El presente aporta tanta calma que todo lo que ocurrió hace poco menos de un año parece demasiado lejano. Claro, es mucho más fácil el recuerdo de la racha triunfal, de los resultados que potenciaron el ánimo, pero sobre todo que fueron bien alimentados desde un funcionamiento colectivo que no le dio cabida a los retrocesos.
Analizado desde este lado todo suena demasiado loco y, por supuesto, dejando en claro que se trata de un mero juego de especulación. Porque si Central hubiese perdido los primeros 12 encuentros y hubiera arrancado su faena directamente en Florencio Varela hoy se estaría hablando de que el ascenso sería factible.

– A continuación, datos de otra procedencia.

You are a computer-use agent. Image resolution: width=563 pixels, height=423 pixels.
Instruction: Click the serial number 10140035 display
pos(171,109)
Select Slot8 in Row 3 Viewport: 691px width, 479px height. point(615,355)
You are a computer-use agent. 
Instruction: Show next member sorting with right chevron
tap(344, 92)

Tal vez este encuentro contra Defensa y Justicia pueda ser el mojón que significó la excursión canalla al conurbano bonaerense el 10 de noviembre del año pasado. ¿Alguien recuerda lo que pasaba en ese entonces? El equipo venía de empatar contra Ferro dejando una pobre imagen y el mundillo del fútbol hablaba de que podía tratarse del último partido de Russo en caso de no obtener un buen resultado. Desde la dirigencia siempre se negó que esto haya sido así y desde el cuerpo técnico siempre fue minimizado. Esto se trae a cuento pero no deja de ser, a la vista de los resultados, otro dato casi anecdótico.

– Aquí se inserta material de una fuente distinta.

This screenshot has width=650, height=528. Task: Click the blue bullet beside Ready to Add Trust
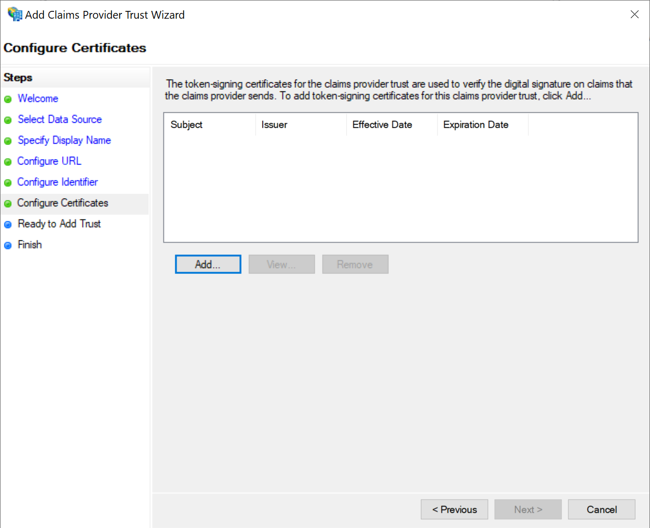(8, 225)
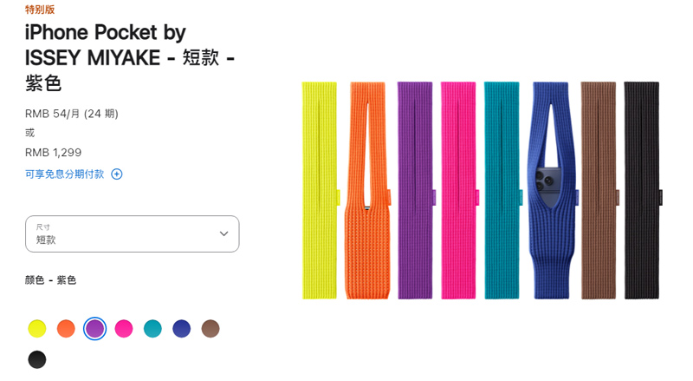The height and width of the screenshot is (381, 693).
Task: Open the 尺寸 size dropdown
Action: [133, 234]
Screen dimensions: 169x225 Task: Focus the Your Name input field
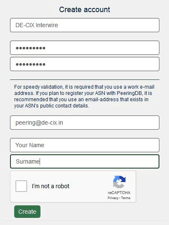pos(85,145)
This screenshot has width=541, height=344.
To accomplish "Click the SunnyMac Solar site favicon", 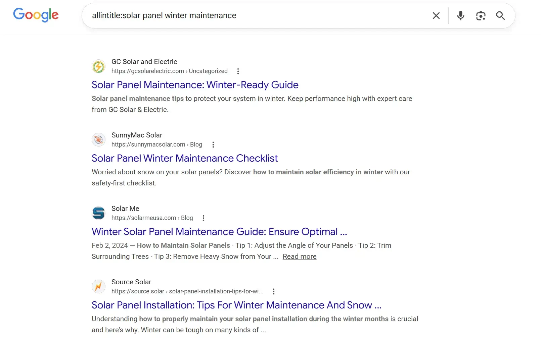I will (98, 139).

Hoy todo cambió. Se habla de que si no es dentro de dos cotejos será en Jujuy o, tal vez, en el Gigante cuando llegue Aldosivi. Por supuesto el Canalla tendrá que cumplir con su parte de ganar en Caballito y después esperar que Sarmiento no sume de a tres en Pergamino. Sólo después de eso podrá pensarse en que contra Defensa y Justicia puede ser el gran día. Hoy no deja de ser una chance con un alto grado de probabilidad. Seis meses atrás ni el más optimista hubiese podido imaginar un escenario como este. Y todo por una racha de 19 partidos a pura furia.